In case of external HTTP calls or integrations, manage them outside of your TDTM trigger logic. Instead, publish a Platform Event in your trigger and let an asynchronous subscriber run in the background. This approach will guarantee better performance execution and respect for governor limits.
Finally, load any Custom Metadata Type records once and store the results in a static final variable to ensure that each transaction reuses the cached data rather than querying it again and again.
Developer Tips
Here is a summary of suggestions and tips for building a bulk safe and manageable TDTM implementation:
- Treat Custom Metadata Types as your configuration hub. In this way, an admin can simply edit a metadata record to change how and when your logic runs, keeping the maintenance simple.

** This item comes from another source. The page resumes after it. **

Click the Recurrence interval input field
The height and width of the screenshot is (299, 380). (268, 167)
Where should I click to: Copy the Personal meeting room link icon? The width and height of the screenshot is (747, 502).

- Use Maps instead of Sets for ID collections whenever you need to fetch SObjects. A
Map<Id, SObject>gives direct access to the records without extra SOQL. - Keep your handlers simple and use asynchronous processes in case of third-party callouts. This keeps your TDTM execution quick and avoids hitting governor limits.
- Version your metadata records. This is important when there is a need to roll back, simply reactivating the previous version.
- Leave gaps in your
Order__cvalues, assigning 10, 20, 30 instead of 1, 2, 3. This approach is very helpful in order to avoid changing the whole trigger method’s execution order.
Final Thoughts
The TDTM framework represents a modern, scalable approach to managing automation in Salesforce. Its composition is based on reusable handlers, which led to the elimination of the need for redundant triggers; moreover, it reduces technical debt and sets up trigger order execution.
Leveraging TDTM also aligns with Salesforce’s recommended best practices, enabling organizations to evolve their automation strategy as business needs grow, making it essential for long-term success.